Still, Speed-the-Plow got me thinking. I've discussed it with a more knowledgeable friend, and maybe there's some nuance to Mamet's writing or Piven's and Moss' performances that went by me. Unfortunately, I can't pop the dvd in for another go-round. If I lived in New York, I'd buy a cheap ticket and see it again just to make sure - and for Raul Esparza.

Wednesday, April 23, 2008

Good as Gould?

Joe Mantegna, Kevin Spacey - and Jeremy Piven?

Those are three well-known actors who have, are currently or will soon appear in David Mamet's caustic, satirical look at the movie business, Speed-the-Plow. Mantegna created the role of Hollywood producer Bobby Gould on Broadway, Spacey is enjoying raves in the role of fellow producer Charlie Fox in London, and apparently, Piven will make his Broadway debut as Gould in a revival this fall.

I was holding out hope that Spacey's production, which also features Jeff Goldblum as Gould and Laura Michelle Kelly as Gould's secretary, Karen, would transfer from London's Old Vic Theatre to Broadway. But according to The New York Times, another version has won out, and will feature Piven. The Times article says that the play will be directed by Neil Pepe of the Atlantic Theater Company, which Mamet helped start. The producers, the same team behind the 2005 Tony-winning revival of Mamet's Glengarry Glen Ross, are aiming for an Oct. 23 opening.

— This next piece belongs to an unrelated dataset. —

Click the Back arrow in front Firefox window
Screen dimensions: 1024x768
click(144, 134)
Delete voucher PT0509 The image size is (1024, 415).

While I'm disappointed I won't get to see Kevin again, I'm looking forward to seeing Piven on stage. He's so wonderfully obnoxious, ruthless and insensitive as Hollywood super-agent Ari Gold in HBO's Entourage. Playing a Hollywood producer probably won't be a big stretch for him. My only concern is, a little bit of Ari goes a long way and I can easily see Piven being too over-the-top. But he comes from a theatre background - his parents founded the noted Piven Theatre Workshop in Evanston, Ill. According to a story in Variety, Piven was last seen in New York in a 2004 off-Broadway production of Neil LaBute's Fat Pig.

This will be the first Broadway revival for the six-hander. (Ok, I know you'd normally call it a three-hander, because there are three people in the cast, but each person has two hands, right? So doesn't a six-hander make more sense?) It opened on April 9, 1988, with Madonna as Karen, Mantegna, (a Mamet regular, and an actor I really like) and Ron Silver as Charlie Fox, and closed on Dec. 31, 1988, after 279 performances. In his review for the Times, Frank Rich called Speed-the-Plow "by turns hilarious and chilling," and said that Mamet created "riveting theatre."

I've never seen a Mamet play on stage, and I like the idea of a witty, acerbic, inside look at the business of making movies. And I'd really like to see Piven on stage, albeit in a role that's pretty close to the one he plays on Entourage. Even though Kevin Spacey won't be in this one, I'm putting Speed-the-Plow on my Broadway wish list.